Wie viele Sicherheitsbeauftragte erforderlich sind, richtet sich nach Beschäftigtenzahl, Gefährdungslage und betrieblicher Organisation. Bei Unternehmen mit weniger als 250 Beschäftigten und ohne besondere Gefährdung genügt grundsätzlich ein Sicherheitsbeauftragter. Bei besonderen Gefährdungen, mehreren Standorten, Schichtbetrieb oder unterschiedlichen Arbeitsbereichen können weitere Sicherheitsbeauftragte erforderlich sein; die DGUV Information 211-039 bietet dafür eine Ermittlungshilfe.

Aufgaben im Betrieb

Sicherheitsbeauftragte unterstützen den Arbeitgeber im betrieblichen Alltag. Sie achten auf Unfall- und Gesundheitsgefahren, beobachten den Zustand von Schutzeinrichtungen, sprechen Kolleginnen und Kollegen auf sicheres Verhalten an und geben Hinweise an Vorgesetzte, die Fachkraft für Arbeitssicherheit oder den Betriebsarzt.

  • Den Arbeitgeber bei der Unfallverhütung unterstützen
  • Auf Gefahren im unmittelbaren Arbeitsumfeld hinweisen
  • Auf das Vorhandensein und die Benutzung vorgeschriebener Schutzeinrichtungen und persönlicher Schutzausrüstung achten
  • Auf Mängel aufmerksam machen und deren Beseitigung anregen

Wo die Rolle endet

Sicherheitsbeauftragte haben grundsätzlich keine Weisungsbefugnis gegenüber Kolleginnen und Kollegen und übernehmen keine Unternehmer- oder Führungsverantwortung – diese verbleibt beim Arbeitgeber beziehungsweise den Führungskräften. Allein aus ihrer Funktion entsteht grundsätzlich kein zusätzliches Haftungsrisiko. Die Rolle ist ergänzend und lebt von der Nähe zum eigenen Arbeitsplatz, nicht von formaler Kontrolle.

Wer kann Sicherheitsbeauftragter werden?

Sicherheitsbeauftragte sind Beschäftigte des eigenen Unternehmens; eine externe Fachkraft für Arbeitssicherheit kann die Funktion nicht ersetzen. Sie sollten ihren Arbeitsbereich gut kennen, regelmäßig vor Ort sein und von den Kolleginnen und Kollegen akzeptiert werden.

Abgrenzung zur Fachkraft für Arbeitssicherheit

Sicherheitsbeauftragte benötigen keine Ausbildung zur Fachkraft für Arbeitssicherheit.

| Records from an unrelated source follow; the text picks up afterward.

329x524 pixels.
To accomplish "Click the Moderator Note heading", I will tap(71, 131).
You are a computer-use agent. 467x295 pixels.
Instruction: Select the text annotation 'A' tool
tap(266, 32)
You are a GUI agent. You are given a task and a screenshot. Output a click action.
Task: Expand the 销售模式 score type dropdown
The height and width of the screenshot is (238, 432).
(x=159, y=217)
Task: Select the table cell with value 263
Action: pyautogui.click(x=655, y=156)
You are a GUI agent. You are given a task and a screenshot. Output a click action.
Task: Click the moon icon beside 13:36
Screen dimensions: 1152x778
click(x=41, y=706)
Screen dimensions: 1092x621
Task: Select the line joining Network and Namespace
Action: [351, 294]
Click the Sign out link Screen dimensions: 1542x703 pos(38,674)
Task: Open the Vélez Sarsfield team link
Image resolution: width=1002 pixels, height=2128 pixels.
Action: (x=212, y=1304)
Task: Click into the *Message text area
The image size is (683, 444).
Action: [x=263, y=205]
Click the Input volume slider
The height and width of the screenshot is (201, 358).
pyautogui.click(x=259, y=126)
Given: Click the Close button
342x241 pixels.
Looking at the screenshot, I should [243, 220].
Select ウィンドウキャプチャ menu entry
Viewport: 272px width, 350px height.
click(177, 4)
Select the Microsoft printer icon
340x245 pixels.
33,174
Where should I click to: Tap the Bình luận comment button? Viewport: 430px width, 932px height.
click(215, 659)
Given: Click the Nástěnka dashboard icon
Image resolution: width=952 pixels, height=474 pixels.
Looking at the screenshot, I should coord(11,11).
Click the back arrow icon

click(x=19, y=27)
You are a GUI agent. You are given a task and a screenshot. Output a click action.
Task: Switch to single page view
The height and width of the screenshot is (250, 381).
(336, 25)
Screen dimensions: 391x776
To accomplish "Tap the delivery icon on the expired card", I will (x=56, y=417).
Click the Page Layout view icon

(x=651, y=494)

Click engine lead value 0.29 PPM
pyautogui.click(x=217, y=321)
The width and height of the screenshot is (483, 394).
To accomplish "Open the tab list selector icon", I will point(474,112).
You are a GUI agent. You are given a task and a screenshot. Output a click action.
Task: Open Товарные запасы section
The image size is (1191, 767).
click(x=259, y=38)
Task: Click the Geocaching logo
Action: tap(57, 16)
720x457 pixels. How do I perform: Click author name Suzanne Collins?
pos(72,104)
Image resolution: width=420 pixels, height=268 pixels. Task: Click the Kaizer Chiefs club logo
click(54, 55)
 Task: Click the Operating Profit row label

Der Unternehmer muss ihnen jedoch Gelegenheit geben, an den für Betriebsart und Gefährdung erforderlichen Aus- und Fortbildungsmaßnahmen teilzunehmen, und sie mit den betrieblichen Gefährdungen sowie ihren konkreten Aufgaben vertraut machen. Branchenspezifische Qualifizierungen der Berufsgenossenschaften und Unfallkassen sind hierfür besonders geeignet.

Wie erfolgt die Bestellung?

Die Bestellung sollte schriftlich erfolgen. Arbeitsbereich, Zuständigkeit und organisatorische Einbindung sollten dabei klar festgelegt werden. Ein vorhandener Betriebs- oder Personalrat ist an der Bestellung zu beteiligen.